Nayantara’s organisation is working towards monitoring, rehabilitating, and restoring Coral Reefs in Chidiyatapu in Andaman & Nicobar Islands. In addition, the organisation has also conducted beach clean-ups in Mumbai, SCUBA training for scientists, and education programmes in schools across the country.
Richa Priyadarshini
With plastic waste becoming a growing concern, Richa Priyadarshini, Associate Professor, Department of Life Sciences, School of Natural Sciences (SoNS), Shiv Nadar University, has made a unique discovery with the help of her team. She and her team have discovered two strains of plastic-eating bacteria, which can decompose ‘polystyrene’, one of the key components in single-use plastics.

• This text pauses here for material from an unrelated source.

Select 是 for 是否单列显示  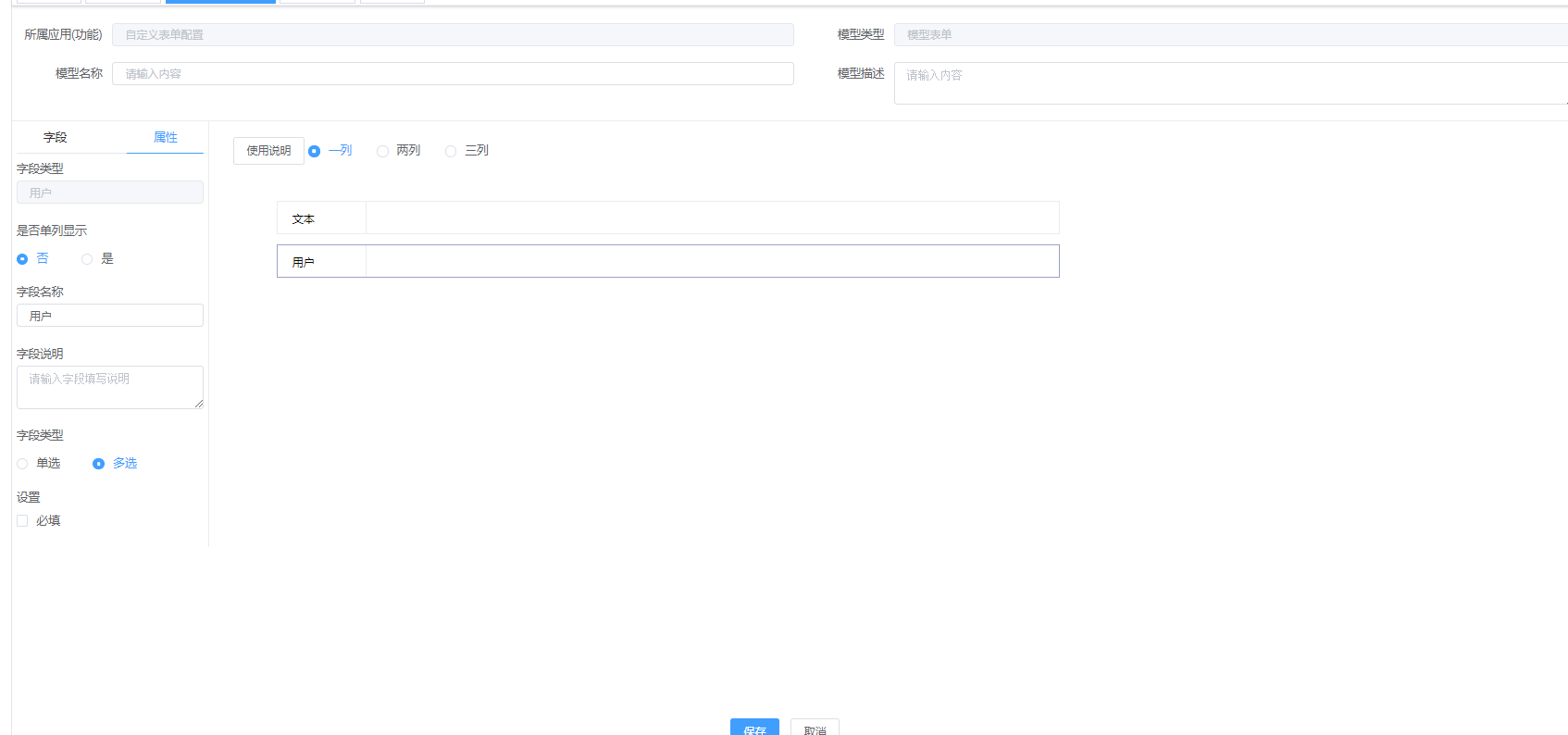click(x=88, y=259)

According to the team, upon coming in contact with the plastic (polystyrene), the bacteria uses it as a carbon source and creates biofilms. This further alters the physical properties of polystyrene, and initiates a process of natural degradation, releasing certain hydrolysing enzymes to break the polymer chains.
Bimlesh Lochab
Another Associate Professor in the Department of Chemistry, School of Natural Sciences (SoNS), Shiv Nadar University, Bimlesh Lochab developed India’s first sustainable Lithium-Sulphur battery. Her research will aid the production of cost-effective, compact, energy-efficient, safe and environment-friendly Li-S batteries, offering an alternative to Lithium-ion batteries that are commonly used today.
The Li-S battery technology leverages principles of Green Chemistry, which incorporates by-products from the petroleum industry (Sulphur), agro-waste elements, and co-polymers such as cardanol (a by-product of cashew nut processing) and eugenol (clove oil) for the cathode. It has the potential to aid multi-billion dollar industries, including tech gadgets, drones, electric vehicles (EV), and several more that depend on such batteries.